I didn’t plan this life. And yet, here I am.

Sometimes life doesn’t ask for permission.

It takes you—quietly, abruptly—into a job, a city, a journey you never imagined for yourself. No roadmap. No warning. Just movement.

If you had asked me 35 years ago where I saw myself, I would have answered without hesitation:

A lawyer. Delhi High Court. Absolutely certain.

Certainty used to come easily to me.

And yet, here I am—18 years into running a restaurant—designing menus, curating plates, and making Instagram reels for food outlets in Amritsar. A life I never envisioned, yet one I somehow built with my own hands.

But sometimes I pause and wonder:

Where did that girl go?

The one who was so sure of herself.

The one who loved art as fiercely as she trusted logic.

The one who was unstoppable—ready to fly, unafraid of falling.

In her place, I see a woman who measures her own worth again and again.

A woman who questions herself at every level.

Who wonders if what she does is enough. If she is enough.

And then I remember something God teaches us again and again:

Destiny is like sand held in a tight fist.

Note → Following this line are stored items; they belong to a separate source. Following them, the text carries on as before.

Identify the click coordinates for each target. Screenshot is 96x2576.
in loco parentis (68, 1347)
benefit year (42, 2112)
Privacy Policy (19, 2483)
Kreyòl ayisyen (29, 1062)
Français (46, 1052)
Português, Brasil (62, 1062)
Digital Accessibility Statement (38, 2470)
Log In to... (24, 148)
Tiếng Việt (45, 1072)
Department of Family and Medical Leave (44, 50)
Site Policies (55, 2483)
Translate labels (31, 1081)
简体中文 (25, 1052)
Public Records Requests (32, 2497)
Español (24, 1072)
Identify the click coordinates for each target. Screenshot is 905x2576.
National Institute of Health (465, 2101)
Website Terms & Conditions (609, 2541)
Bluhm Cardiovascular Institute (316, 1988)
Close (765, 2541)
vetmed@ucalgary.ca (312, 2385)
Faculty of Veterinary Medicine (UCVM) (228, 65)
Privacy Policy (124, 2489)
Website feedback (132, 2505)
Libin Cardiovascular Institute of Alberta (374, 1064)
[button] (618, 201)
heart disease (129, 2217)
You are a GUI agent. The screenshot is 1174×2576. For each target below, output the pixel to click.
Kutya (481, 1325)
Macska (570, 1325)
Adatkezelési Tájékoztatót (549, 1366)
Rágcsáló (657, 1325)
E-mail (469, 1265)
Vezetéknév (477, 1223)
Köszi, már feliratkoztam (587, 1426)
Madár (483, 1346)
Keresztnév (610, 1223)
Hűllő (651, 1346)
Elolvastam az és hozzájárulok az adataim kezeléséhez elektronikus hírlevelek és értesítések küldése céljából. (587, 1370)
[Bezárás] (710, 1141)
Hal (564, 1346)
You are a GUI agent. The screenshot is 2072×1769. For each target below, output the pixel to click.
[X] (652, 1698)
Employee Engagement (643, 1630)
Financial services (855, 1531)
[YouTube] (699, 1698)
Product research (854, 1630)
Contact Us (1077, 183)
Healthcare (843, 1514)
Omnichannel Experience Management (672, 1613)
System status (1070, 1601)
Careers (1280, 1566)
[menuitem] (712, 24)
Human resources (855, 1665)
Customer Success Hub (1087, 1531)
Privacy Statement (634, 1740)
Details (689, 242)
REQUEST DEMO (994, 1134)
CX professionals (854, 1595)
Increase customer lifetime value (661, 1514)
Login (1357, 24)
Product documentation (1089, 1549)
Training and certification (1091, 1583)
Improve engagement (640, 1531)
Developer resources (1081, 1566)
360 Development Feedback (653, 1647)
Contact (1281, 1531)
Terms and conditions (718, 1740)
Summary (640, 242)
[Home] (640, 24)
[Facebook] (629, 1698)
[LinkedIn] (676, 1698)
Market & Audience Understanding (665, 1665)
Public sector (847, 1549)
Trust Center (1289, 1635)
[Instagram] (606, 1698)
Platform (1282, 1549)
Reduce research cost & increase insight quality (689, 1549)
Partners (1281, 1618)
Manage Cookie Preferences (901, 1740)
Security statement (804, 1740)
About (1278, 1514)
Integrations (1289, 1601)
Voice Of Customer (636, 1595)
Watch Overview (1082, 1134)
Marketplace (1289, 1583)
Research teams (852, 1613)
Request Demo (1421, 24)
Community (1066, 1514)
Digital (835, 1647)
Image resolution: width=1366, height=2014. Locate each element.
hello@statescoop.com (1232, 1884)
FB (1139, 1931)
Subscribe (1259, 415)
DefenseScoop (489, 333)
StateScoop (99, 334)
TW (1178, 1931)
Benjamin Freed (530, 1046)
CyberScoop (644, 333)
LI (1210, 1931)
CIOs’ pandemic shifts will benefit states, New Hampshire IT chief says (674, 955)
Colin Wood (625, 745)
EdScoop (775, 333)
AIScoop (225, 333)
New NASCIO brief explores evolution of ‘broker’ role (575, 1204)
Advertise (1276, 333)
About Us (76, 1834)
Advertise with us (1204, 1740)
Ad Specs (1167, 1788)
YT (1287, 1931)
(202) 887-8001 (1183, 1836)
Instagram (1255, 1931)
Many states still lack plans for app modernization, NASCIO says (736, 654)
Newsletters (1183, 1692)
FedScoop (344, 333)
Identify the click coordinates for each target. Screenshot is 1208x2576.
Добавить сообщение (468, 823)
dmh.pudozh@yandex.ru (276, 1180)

No matter how hard you grip it, you never truly know what will spill out when you open your hand.

I’m not writing this to mourn unfinished dreams.

I’m not complaining about where life placed me.

I am deeply grateful—for what life has given me, for what it has taught me, for who it has shaped me into.

But there is one thing I want back.

Not the Delhi life 

Not the titles.

Not the versions of success I once imagined.

I want my self-worth back.

The quiet, unshakeable kind.

The kind that doesn’t depend on roles, outcomes, or applause.

The kind that reminds you that even when the plan changes, you are still enough.

Maybe this is what growth looks like.

Not becoming someone new—but remembering who you were before the world taught you to doubt yourself.

And maybe… that girl was never lost at all.

Maybe she’s just waiting for me to claim her again.